■ Exercise input
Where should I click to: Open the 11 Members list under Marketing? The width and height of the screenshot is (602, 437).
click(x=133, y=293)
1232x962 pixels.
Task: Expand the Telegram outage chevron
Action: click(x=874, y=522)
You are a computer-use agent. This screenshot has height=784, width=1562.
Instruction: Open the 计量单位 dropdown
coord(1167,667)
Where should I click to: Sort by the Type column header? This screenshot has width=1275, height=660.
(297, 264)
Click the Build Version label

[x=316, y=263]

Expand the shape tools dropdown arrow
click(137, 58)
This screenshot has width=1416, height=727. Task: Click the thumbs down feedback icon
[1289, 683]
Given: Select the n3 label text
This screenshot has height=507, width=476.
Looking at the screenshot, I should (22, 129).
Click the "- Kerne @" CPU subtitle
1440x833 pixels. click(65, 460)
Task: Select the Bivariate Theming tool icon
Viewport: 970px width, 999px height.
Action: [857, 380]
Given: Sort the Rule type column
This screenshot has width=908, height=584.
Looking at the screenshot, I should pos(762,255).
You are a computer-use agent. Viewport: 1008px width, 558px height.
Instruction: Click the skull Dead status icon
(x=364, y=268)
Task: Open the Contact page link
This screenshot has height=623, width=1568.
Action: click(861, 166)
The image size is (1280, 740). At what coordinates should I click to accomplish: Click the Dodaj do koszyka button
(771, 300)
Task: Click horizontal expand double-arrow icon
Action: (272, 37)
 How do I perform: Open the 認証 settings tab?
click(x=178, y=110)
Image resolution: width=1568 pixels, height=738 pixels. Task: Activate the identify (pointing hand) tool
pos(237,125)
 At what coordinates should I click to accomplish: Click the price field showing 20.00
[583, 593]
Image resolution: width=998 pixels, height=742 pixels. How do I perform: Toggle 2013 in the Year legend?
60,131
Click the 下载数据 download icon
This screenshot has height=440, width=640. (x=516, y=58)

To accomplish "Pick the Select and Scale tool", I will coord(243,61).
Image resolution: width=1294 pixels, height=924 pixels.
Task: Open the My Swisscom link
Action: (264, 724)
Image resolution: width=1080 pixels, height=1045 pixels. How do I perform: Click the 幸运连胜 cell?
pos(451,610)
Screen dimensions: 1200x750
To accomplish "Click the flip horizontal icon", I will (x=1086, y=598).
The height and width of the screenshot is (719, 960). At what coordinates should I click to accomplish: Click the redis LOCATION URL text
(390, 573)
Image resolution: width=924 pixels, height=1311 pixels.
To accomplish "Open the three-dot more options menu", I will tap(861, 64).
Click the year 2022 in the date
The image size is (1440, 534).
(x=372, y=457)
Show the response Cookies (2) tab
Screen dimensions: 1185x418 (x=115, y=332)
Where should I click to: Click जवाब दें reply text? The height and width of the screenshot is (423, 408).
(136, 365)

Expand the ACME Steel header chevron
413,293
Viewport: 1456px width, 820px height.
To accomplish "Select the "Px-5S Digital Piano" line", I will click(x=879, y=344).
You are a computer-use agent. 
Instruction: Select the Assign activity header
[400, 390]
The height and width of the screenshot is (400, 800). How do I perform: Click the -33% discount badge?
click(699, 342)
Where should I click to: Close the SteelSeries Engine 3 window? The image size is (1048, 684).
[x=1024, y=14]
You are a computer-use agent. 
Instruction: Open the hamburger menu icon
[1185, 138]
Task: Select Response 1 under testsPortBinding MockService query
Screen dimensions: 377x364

■ The task
Each line above should appear again, reproduced exactly.

■ Solution to the problem
Where should I click to: Open the 11 Members list under Marketing? The width and height of the screenshot is (602, 437).
click(x=133, y=293)
1232x962 pixels.
Task: Expand the Telegram outage chevron
Action: click(x=874, y=522)
You are a computer-use agent. This screenshot has height=784, width=1562.
Instruction: Open the 计量单位 dropdown
coord(1167,667)
Where should I click to: Sort by the Type column header? This screenshot has width=1275, height=660.
(297, 264)
Click the Build Version label

[x=316, y=263]

Expand the shape tools dropdown arrow
click(137, 58)
This screenshot has width=1416, height=727. Task: Click the thumbs down feedback icon
[1289, 683]
Given: Select the n3 label text
This screenshot has height=507, width=476.
Looking at the screenshot, I should (22, 129).
Click the "- Kerne @" CPU subtitle
1440x833 pixels. click(65, 460)
Task: Select the Bivariate Theming tool icon
Viewport: 970px width, 999px height.
Action: [857, 380]
Given: Sort the Rule type column
This screenshot has width=908, height=584.
Looking at the screenshot, I should pos(762,255).
You are a computer-use agent. Viewport: 1008px width, 558px height.
Instruction: Click the skull Dead status icon
(x=364, y=268)
Task: Open the Contact page link
This screenshot has height=623, width=1568.
Action: click(861, 166)
The image size is (1280, 740). At what coordinates should I click to accomplish: Click the Dodaj do koszyka button
(771, 300)
Task: Click horizontal expand double-arrow icon
Action: (272, 37)
 How do I perform: Open the 認証 settings tab?
click(x=178, y=110)
Image resolution: width=1568 pixels, height=738 pixels. Task: Activate the identify (pointing hand) tool
pos(237,125)
 At what coordinates should I click to accomplish: Click the price field showing 20.00
[583, 593]
Image resolution: width=998 pixels, height=742 pixels. How do I perform: Toggle 2013 in the Year legend?
60,131
Click the 下载数据 download icon
This screenshot has height=440, width=640. (x=516, y=58)

To accomplish "Pick the Select and Scale tool", I will coord(243,61).
Image resolution: width=1294 pixels, height=924 pixels.
Task: Open the My Swisscom link
Action: (264, 724)
Image resolution: width=1080 pixels, height=1045 pixels. How do I perform: Click the 幸运连胜 cell?
pos(451,610)
Screen dimensions: 1200x750
To accomplish "Click the flip horizontal icon", I will (x=1086, y=598).
The height and width of the screenshot is (719, 960). At what coordinates should I click to accomplish: Click the redis LOCATION URL text
(390, 573)
Image resolution: width=924 pixels, height=1311 pixels.
To accomplish "Open the three-dot more options menu", I will tap(861, 64).
Click the year 2022 in the date
The image size is (1440, 534).
(x=372, y=457)
Show the response Cookies (2) tab
Screen dimensions: 1185x418 (x=115, y=332)
Where should I click to: Click जवाब दें reply text? The height and width of the screenshot is (423, 408).
(136, 365)

Expand the ACME Steel header chevron
413,293
Viewport: 1456px width, 820px height.
To accomplish "Select the "Px-5S Digital Piano" line", I will click(x=879, y=344).
You are a computer-use agent. 
Instruction: Select the Assign activity header
[400, 390]
The height and width of the screenshot is (400, 800). How do I perform: Click the -33% discount badge?
click(699, 342)
Where should I click to: Close the SteelSeries Engine 3 window? The image size is (1048, 684).
[x=1024, y=14]
You are a computer-use agent. 
Instruction: Open the hamburger menu icon
[1185, 138]
Task: Select Response 1 under testsPortBinding MockService query
Screen dimensions: 377x364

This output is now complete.